Classical Feature Descriptors

SIFT (Scale-Invariant Feature Transform)

Lowe (2004). Detects repeatable keypoints and computes descriptors invariant to scale, rotation, and lighting changes.

Keypoint detection:

Build a Gaussian scale space: $L(x, y, \sigma) = G(x, y, \sigma) * I(x, y)$.
Compute Difference of Gaussians (DoG): $D = L(x, y, k\sigma) - L(x, y, \sigma)$.
Local extrema in scale and space are keypoint candidates.
Remove low-contrast points and edge responses.

Descriptor:

Assign dominant orientation from local gradient histogram.
Compute $4 \times 4$ spatial histogram of gradient orientations (8 bins each) in a $16 \times 16$ neighborhood aligned to the dominant orientation.
Concatenate into a 128-dim vector; L2-normalize.

Invariances: scale (detected at multiple scales), rotation (orientation assigned), illumination (L2 normalization), some affine.
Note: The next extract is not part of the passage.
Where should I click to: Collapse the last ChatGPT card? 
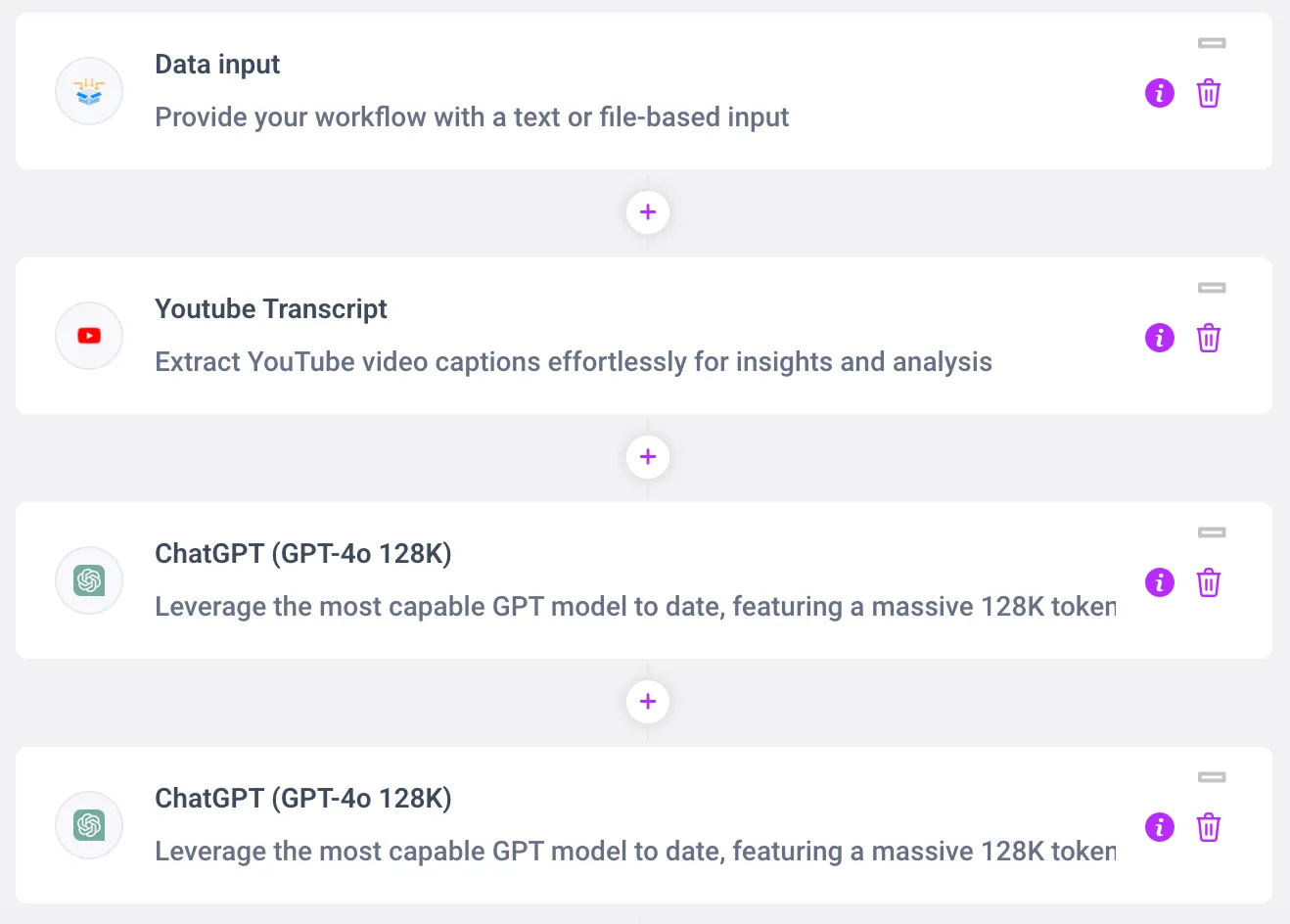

HOG (Histogram of Oriented Gradients)

Dalal & Triggs (2005). Dense descriptor for object detection.

Compute gradient magnitude and orientation at each pixel.
Divide the image into $8 \times 8$ pixel cells.
Build a 9-bin histogram of gradient orientations per cell.
Group cells into $2 \times 2$ blocks; L2-normalize each block.
Concatenate all block descriptors.

Properties: captures local edge structure; invariant to small geometric and photometric changes; the standard pedestrian detector feature.
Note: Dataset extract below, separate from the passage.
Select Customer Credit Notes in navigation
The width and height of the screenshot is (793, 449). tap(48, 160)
ORB (Oriented FAST and Rotated BRIEF)

Combines FAST keypoint detector + BRIEF binary descriptor with rotation invariance. 100$\times$ faster than SIFT; suitable for real-time applications.

Binary descriptor: each bit is the result of an intensity comparison between two pixels. Hamming distance matching is very fast.

Image Retrieval

Find images in a database that are similar to a query image.

Pipeline:

Extract feature vectors for all database images (offline).
For a query image, extract its feature vector.
Search for nearest neighbors by cosine similarity or L2 distance.
Re-rank top results using geometric verification (RANSAC).

Approximate Nearest Neighbor (ANN): exact search in $\mathbb{R}^d$ is $O(nd)$ per query. ANN methods (FAISS, HNSW, ScaNN) trade exact results for speed.

Compact representations:

PCA whitening: reduce dimensionality; remove correlation.
Product quantization: compress a 2048-dim float vector to ~64 bytes with small accuracy loss. Used in FAISS for billion-scale retrieval.
Hashing: locality-sensitive hashing (LSH) maps similar vectors to the same hash bucket.

Metric Learning

Train a model to produce embeddings where semantically similar images are close and dissimilar images are far, without a fixed class label.

Contrastive loss (Chopra et al. 2005):

\[\mathcal{L} = y \cdot D^2 + (1-y) \cdot \max(0, m - D)^2\]

where $y=1$ if the pair is similar, $D$ is the embedding distance, and $m$ is the margin.

Triplet loss (FaceNet, 2015):

\[\mathcal{L} = \sum \max(0, \|f(a) - f(p)\|^2 - \|f(a) - f(n)\|^2 + \alpha)\]

anchor-positive distance should be smaller than anchor-negative distance by margin $\alpha$.

Hard negative mining: randomly sampled negatives are too easy. Mine the hardest negatives (most similar negatives in the batch) for faster convergence.

ArcFace: widely used for face recognition. Adds an additive angular margin $m$ in the softmax:

\[\mathcal{L} = -\log \frac{e^{s \cos(\theta_{y_i} + m)}}{e^{s \cos(\theta_{y_i}+m)} + \sum_{j \neq y_i} e^{s \cos \theta_j}}\]

Bag of Visual Words (BoVW)

Classical image representation for retrieval and classification.

Extract SIFT descriptors from all training images.
Cluster with k-means into $K$ visual words (the “codebook” or “vocabulary”).
Quantize each descriptor to its nearest visual word.
Represent each image as a $K$-dim histogram of visual word counts.
Optionally: TF-IDF weighting; spatial pyramid matching (SPM) for spatial layout.

VLAD (Vector of Locally Aggregated Descriptors): instead of counting, accumulate residuals within each cluster. Produces a $K \cdot d$-dim descriptor. Better than BoVW.

Fisher Vector: soft assignment to a GMM; concatenate first and second-order statistics per component. Strong performance; used in the pre-deep learning era for large-scale retrieval.

Self-Supervised Feature Learning

See Image Classification for SimCLR, MoCo, BYOL, MAE, and DINOv2, which produce state-of-the-art general-purpose visual features without any human labels.